Er legte eine kurze Pause ein, dann fuhr er fort.
„Das Risiko ihn am Leben zu lassen war viel zu hoch, stell dir doch nur vor er hätte uns alle entlarvt! Die Menschen hier sind zu abergläubig, als das sie diese Warnung ignoriert hätten."
Lucien meldete sich erstmals zu Wort, wobei seine Miene um einiges heiterer war, als die seiner Cousine.
„Mach dir keine Sorgen, Bruder. Ein Mensch mehr oder weniger, wen interessiert das schon." Ein hämisches Grinsen machte sich auf seinem Gesicht breit. Lucien wusste, er würde mit solchen Aussagen ein Messer in Aidens Brust rammen. Menschenleben waren ihm zu wichtig. Irgendwann würde ihn seine Naivität, die Menschen beschützen zu müssen, umbringen. „Sei still, Lucien." Ruwena stellte sich zwischen Lucien und Aiden und nahm die Leiche über die Schulter.

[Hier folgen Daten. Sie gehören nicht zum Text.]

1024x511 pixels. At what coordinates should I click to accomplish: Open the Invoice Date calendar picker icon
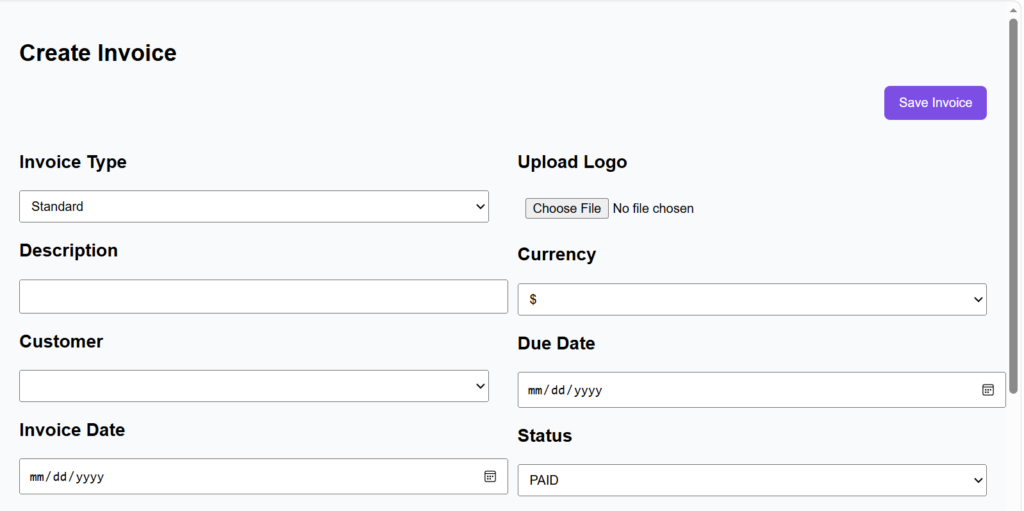(490, 477)
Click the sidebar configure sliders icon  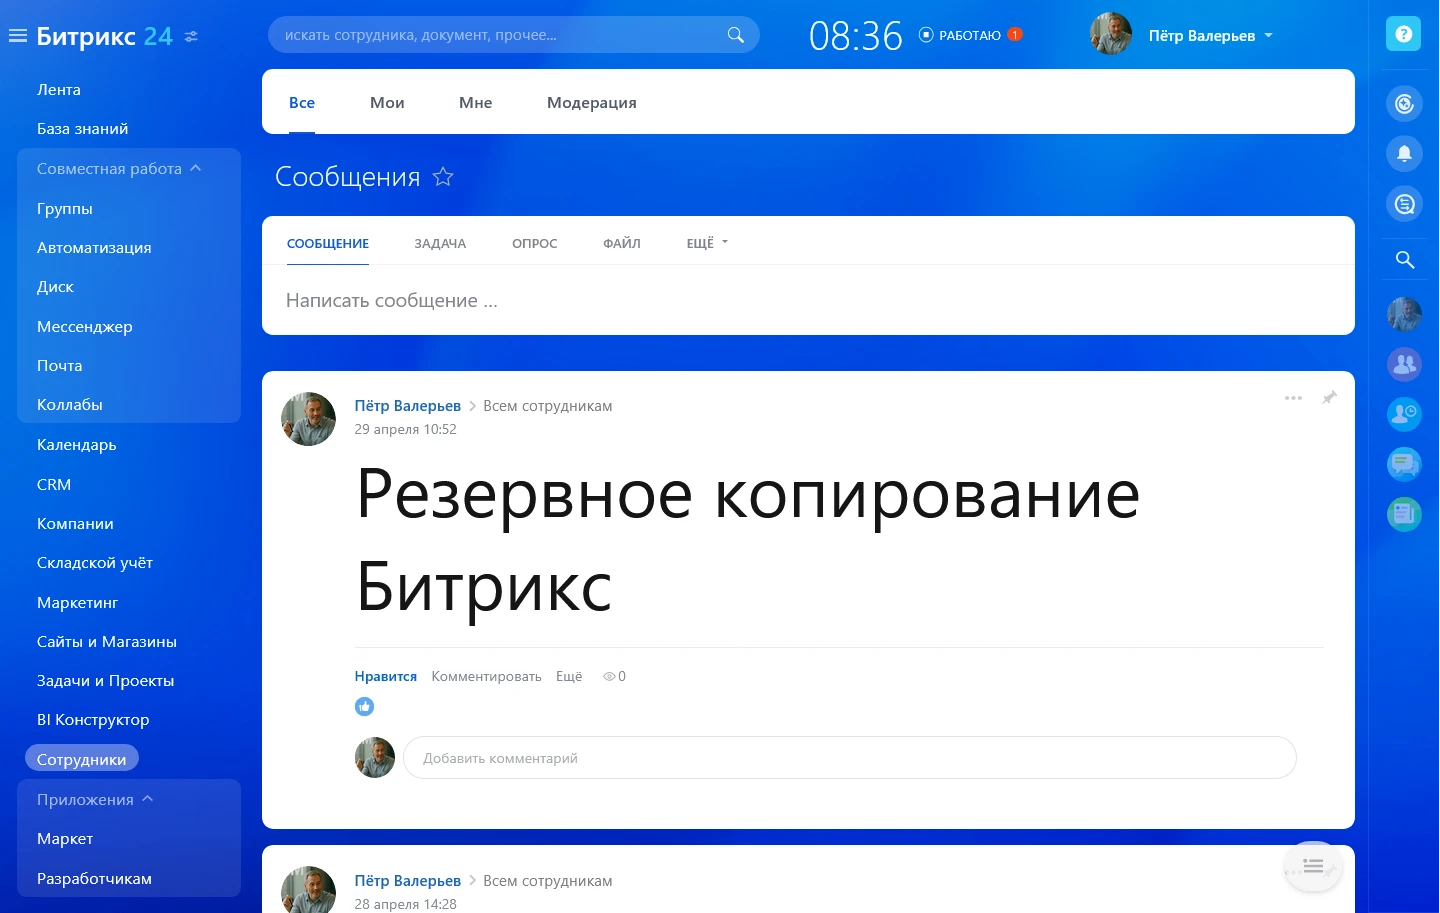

„Wo sollen wir ihn hinbringen?"
Ihre Stimme ertönte in Aidens Richtung.
„Wir werfen ihn einfach ins Meer. Dort wird ihn niemand suchen." Luciens Einfall klang einleuchtend.
Lediglich ein paar Minuten verstrichen, bis Aiden und sein Gefolge das Meer erreicht hatten. Gekonnt schnitt Ruwena den Brustkorb des Mannes mit ihren Fingernägeln auf, um ein paar schwere Steine hineinzulegen. Der Mann würde in wenigen Sekunden auf den Meeresboden sinken.
Plötzlich meldete sich Aiden zu Wort.
„Was ist mit den Sirenen? Sie werden wissen, dass es Dämonen waren. Vielleicht sehen sie es als Kriegszeichen an und werden versuchen, unsere Spezies anzugreifen! Das kann ich nicht verantworten!"
Lucien verdrehte die Augen.
„Du machst dir viel zu viele Gedanken, Aiden. Der Krieg wird kommen, ob wir nun eine Leiche versenken oder nicht. Die Sirenen würden sich niemals mit uns verbünden, das weißt du genau. Warum sollten wir also darauf achten?"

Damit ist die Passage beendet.